__WHAT THE TASK REQUIRES__:
Hand back every line from the beginning of the data below through the line containing "Rượu Vang Úc Penfolds Bin 407 Cabernet Sauvignon (160, 1956)", word for word and free of pictures.

[Collected data entries]
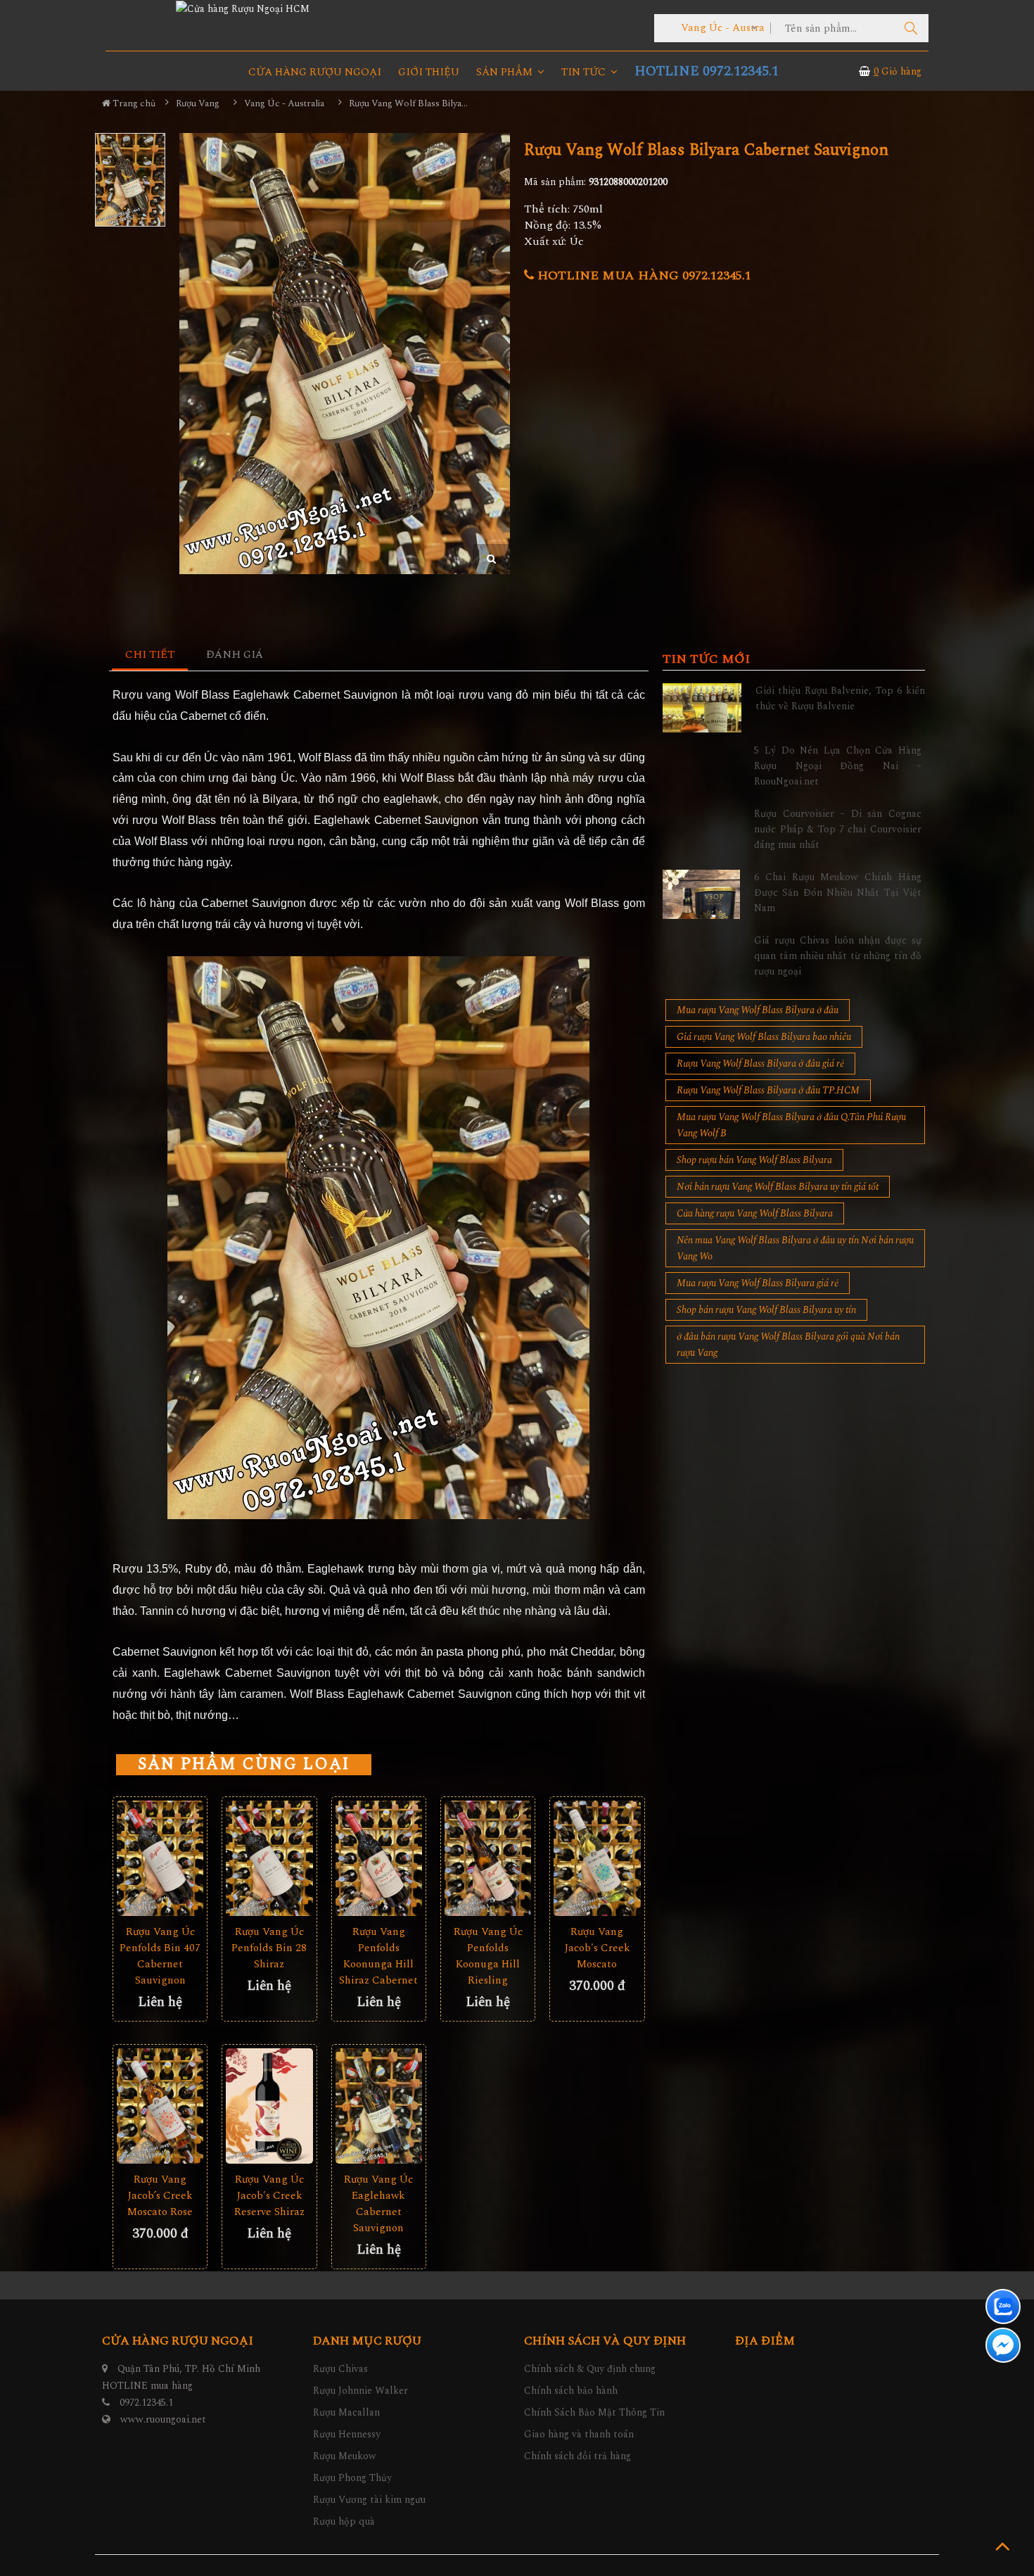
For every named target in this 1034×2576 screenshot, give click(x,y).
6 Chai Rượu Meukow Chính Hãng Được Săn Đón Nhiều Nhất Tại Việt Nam (837, 893)
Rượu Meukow (344, 2456)
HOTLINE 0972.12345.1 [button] (706, 71)
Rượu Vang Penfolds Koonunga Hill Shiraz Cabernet (378, 1956)
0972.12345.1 (146, 2402)
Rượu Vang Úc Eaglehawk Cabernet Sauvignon (378, 2203)
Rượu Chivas (340, 2368)
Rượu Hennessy (347, 2434)
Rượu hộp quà (344, 2521)
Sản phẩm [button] (505, 72)
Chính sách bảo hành (571, 2390)
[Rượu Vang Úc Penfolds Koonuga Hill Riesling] (488, 1859)
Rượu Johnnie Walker (360, 2390)
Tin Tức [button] (584, 72)
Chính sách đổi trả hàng (577, 2456)
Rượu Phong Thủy (352, 2477)
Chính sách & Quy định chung (590, 2368)
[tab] (150, 655)
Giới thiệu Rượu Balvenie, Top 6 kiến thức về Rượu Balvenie (840, 698)
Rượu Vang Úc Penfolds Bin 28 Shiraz (269, 1948)
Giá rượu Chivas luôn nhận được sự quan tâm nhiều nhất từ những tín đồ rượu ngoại (837, 956)
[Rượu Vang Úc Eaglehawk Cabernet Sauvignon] (379, 2106)
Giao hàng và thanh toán (579, 2434)
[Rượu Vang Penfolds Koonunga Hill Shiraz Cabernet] (379, 1859)
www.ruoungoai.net (163, 2419)
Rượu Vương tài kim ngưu (369, 2499)
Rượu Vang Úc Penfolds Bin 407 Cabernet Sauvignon (160, 1956)
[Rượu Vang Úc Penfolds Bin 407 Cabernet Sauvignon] (160, 1859)
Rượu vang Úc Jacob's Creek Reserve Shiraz (269, 2195)
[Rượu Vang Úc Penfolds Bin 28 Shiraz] (269, 1859)
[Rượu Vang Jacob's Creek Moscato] (597, 1859)
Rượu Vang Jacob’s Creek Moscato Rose (160, 2195)
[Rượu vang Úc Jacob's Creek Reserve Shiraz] (269, 2106)
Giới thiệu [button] (428, 72)
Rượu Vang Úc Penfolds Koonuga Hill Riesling (488, 1956)
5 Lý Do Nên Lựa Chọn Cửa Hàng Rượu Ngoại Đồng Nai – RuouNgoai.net (837, 766)
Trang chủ (132, 103)
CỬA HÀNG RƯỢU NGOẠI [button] (314, 72)
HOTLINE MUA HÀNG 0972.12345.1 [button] (642, 275)
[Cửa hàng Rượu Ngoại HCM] (242, 8)
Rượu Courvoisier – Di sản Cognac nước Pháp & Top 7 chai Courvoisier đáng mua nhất (837, 829)
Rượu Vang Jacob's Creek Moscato (597, 1948)
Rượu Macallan (346, 2412)
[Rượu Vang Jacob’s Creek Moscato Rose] (160, 2106)
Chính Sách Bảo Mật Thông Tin (594, 2412)
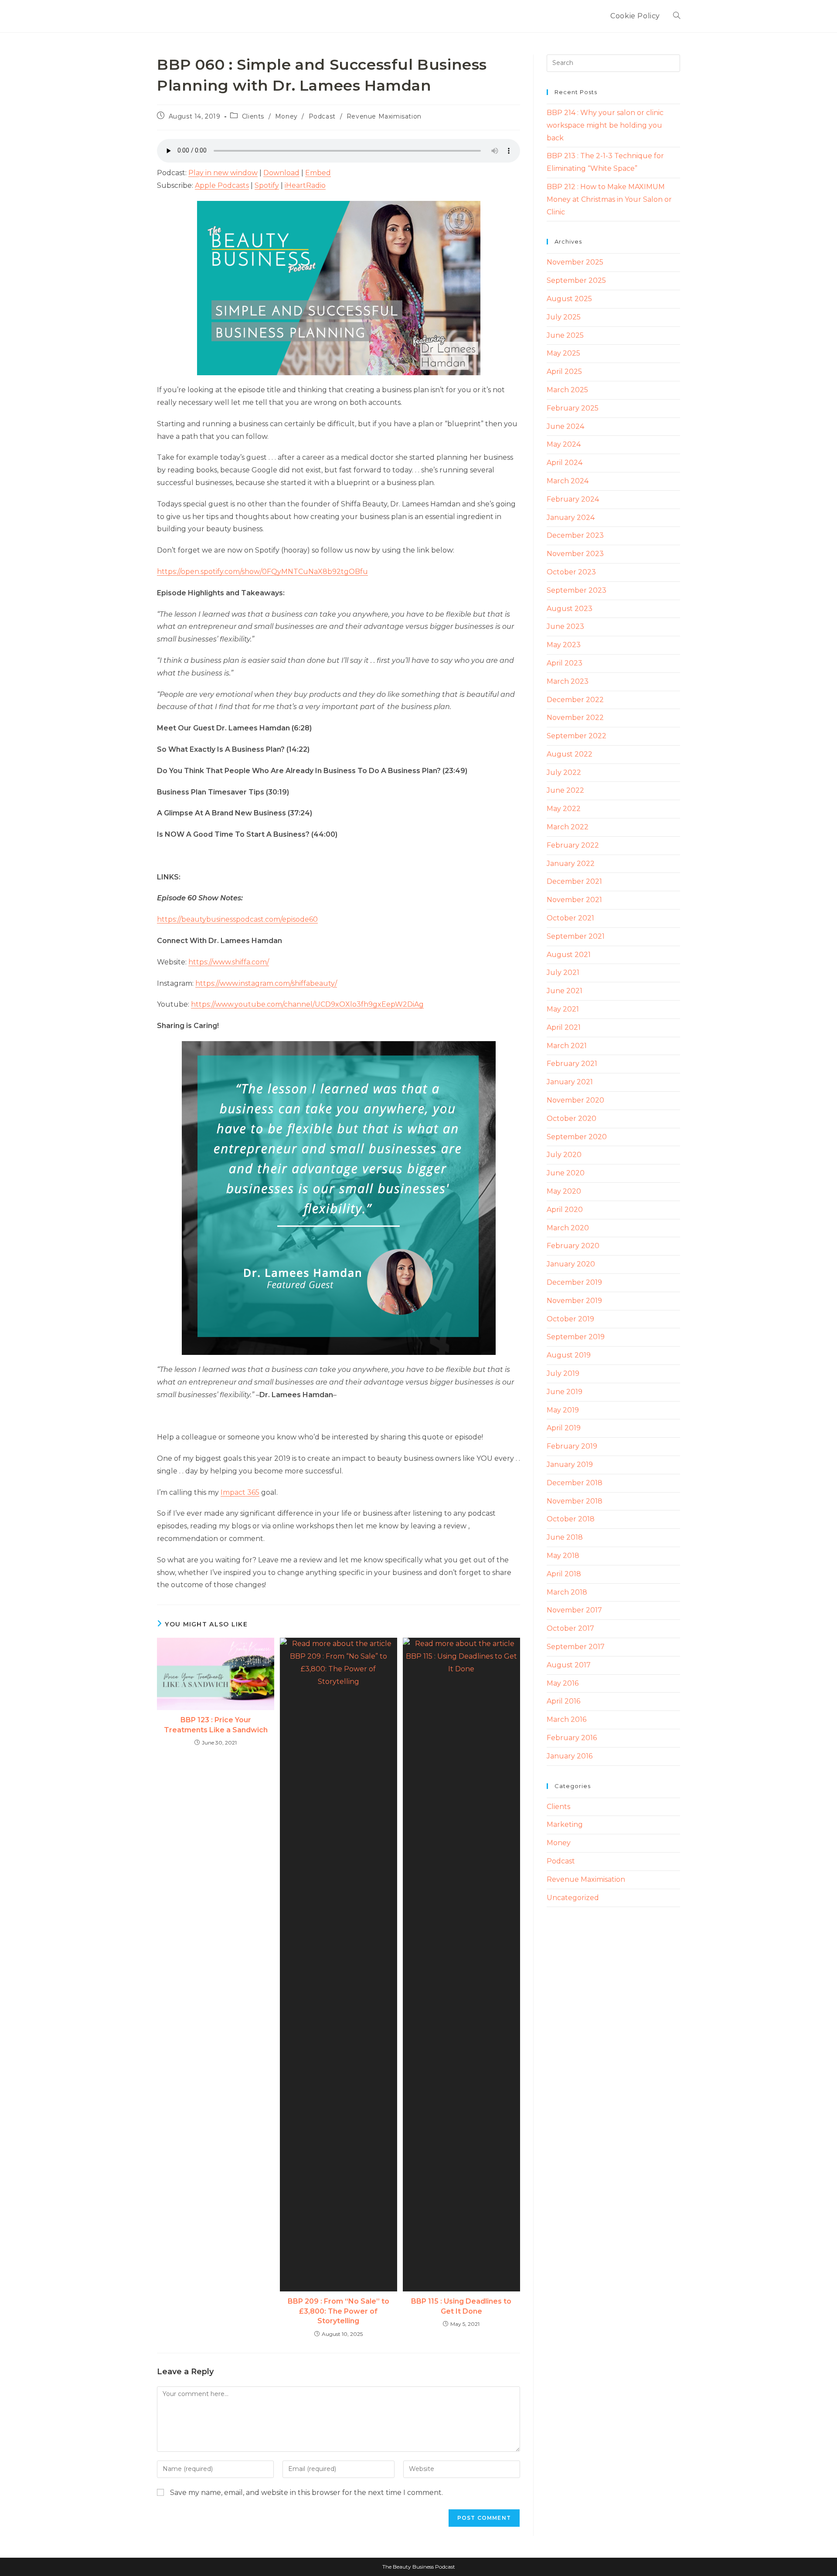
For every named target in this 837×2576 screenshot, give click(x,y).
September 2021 (576, 936)
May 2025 (563, 353)
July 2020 (564, 1155)
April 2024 (564, 462)
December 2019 (574, 1282)
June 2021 (564, 991)
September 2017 (576, 1647)
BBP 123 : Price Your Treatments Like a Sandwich (216, 1725)
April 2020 (565, 1209)
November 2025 (575, 262)
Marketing (565, 1824)
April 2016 (563, 1701)
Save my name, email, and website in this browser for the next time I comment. (306, 2492)
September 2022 (576, 736)
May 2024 (564, 444)
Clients (253, 116)
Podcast (322, 116)
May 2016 (562, 1683)
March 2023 (568, 681)
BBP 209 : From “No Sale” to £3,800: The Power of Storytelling (338, 2311)
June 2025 (565, 335)
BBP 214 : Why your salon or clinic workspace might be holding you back (605, 125)
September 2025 (576, 280)
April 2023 (564, 663)
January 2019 (570, 1464)
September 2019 (576, 1337)
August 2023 (569, 608)
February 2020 (573, 1246)
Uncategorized (573, 1898)
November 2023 (575, 554)
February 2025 (573, 408)
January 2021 (570, 1082)
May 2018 (563, 1555)
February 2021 (572, 1063)
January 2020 (571, 1264)
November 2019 (574, 1300)
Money (286, 116)
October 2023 (571, 572)
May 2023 (564, 645)
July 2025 (564, 317)
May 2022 (564, 808)
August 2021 (569, 954)
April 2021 (564, 1027)
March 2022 (568, 827)
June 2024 (565, 426)
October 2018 (571, 1519)
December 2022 (575, 700)
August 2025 (569, 299)
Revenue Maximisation (384, 116)
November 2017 (574, 1610)
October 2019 (570, 1319)
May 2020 (564, 1191)
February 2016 (572, 1738)
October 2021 (570, 918)
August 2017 (569, 1665)
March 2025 (567, 390)
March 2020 (568, 1228)
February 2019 (572, 1446)
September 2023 (576, 590)
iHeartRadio (305, 185)
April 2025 (564, 371)
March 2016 (566, 1719)
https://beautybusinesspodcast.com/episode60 (237, 919)
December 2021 (574, 881)
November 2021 (574, 900)
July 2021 (563, 972)
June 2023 (565, 626)
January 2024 (571, 517)
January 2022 (571, 863)
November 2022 (575, 717)
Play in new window (223, 173)
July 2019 (563, 1373)
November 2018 (574, 1501)
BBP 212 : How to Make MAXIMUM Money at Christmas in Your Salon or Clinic (609, 199)
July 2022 (564, 772)
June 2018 (565, 1537)
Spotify (267, 185)
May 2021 (563, 1009)
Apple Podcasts (222, 185)
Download (281, 173)
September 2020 (577, 1137)
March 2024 (568, 481)
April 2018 (564, 1574)
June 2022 (565, 790)
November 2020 (575, 1100)
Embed (318, 173)
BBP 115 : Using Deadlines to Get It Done (461, 2306)
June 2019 (564, 1392)
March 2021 (567, 1046)
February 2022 (573, 845)
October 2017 (570, 1628)
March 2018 (567, 1592)
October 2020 (571, 1118)
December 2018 (574, 1483)
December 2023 (575, 535)
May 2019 (563, 1410)
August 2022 (569, 754)
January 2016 (569, 1756)
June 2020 (566, 1173)
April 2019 (564, 1428)
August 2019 (569, 1355)
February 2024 (573, 499)
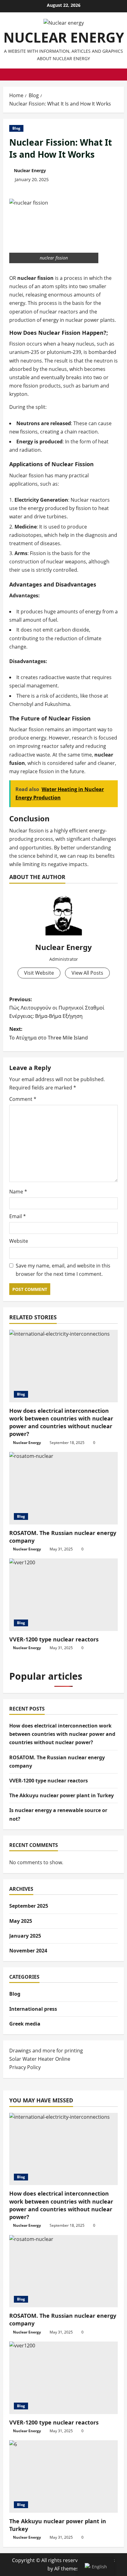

__OUTPUT OF THE TASK__:
For every named target in this 1034×2576 screenshot, give click(x,y).
6 Chai Rượu Meukow Chính Hãng Được Săn Đón Nhiều Nhất Tại Việt Nam (837, 893)
Rượu Meukow (344, 2456)
HOTLINE 0972.12345.1 [button] (706, 71)
Rượu Vang Penfolds Koonunga Hill Shiraz Cabernet (378, 1956)
0972.12345.1 (146, 2402)
Rượu Vang Úc Eaglehawk Cabernet Sauvignon (378, 2203)
Rượu Chivas (340, 2368)
Rượu Hennessy (347, 2434)
Rượu hộp quà (344, 2521)
Sản phẩm [button] (505, 72)
Chính sách bảo hành (571, 2390)
[Rượu Vang Úc Penfolds Koonuga Hill Riesling] (488, 1859)
Rượu Johnnie Walker (360, 2390)
Tin Tức [button] (584, 72)
Chính sách đổi trả hàng (577, 2456)
Rượu Phong Thủy (352, 2477)
Chính sách & Quy định chung (590, 2368)
[tab] (150, 655)
Giới thiệu Rượu Balvenie, Top 6 kiến thức về Rượu Balvenie (840, 698)
Rượu Vang Úc Penfolds Bin 28 Shiraz (269, 1948)
Giá rượu Chivas luôn nhận được sự quan tâm nhiều nhất từ những tín đồ rượu ngoại (837, 956)
[Rượu Vang Úc Eaglehawk Cabernet Sauvignon] (379, 2106)
Giao hàng và thanh toán (579, 2434)
[Rượu Vang Penfolds Koonunga Hill Shiraz Cabernet] (379, 1859)
www.ruoungoai.net (163, 2419)
Rượu Vương tài kim ngưu (369, 2499)
Rượu Vang Úc Penfolds Bin 407 Cabernet Sauvignon (160, 1956)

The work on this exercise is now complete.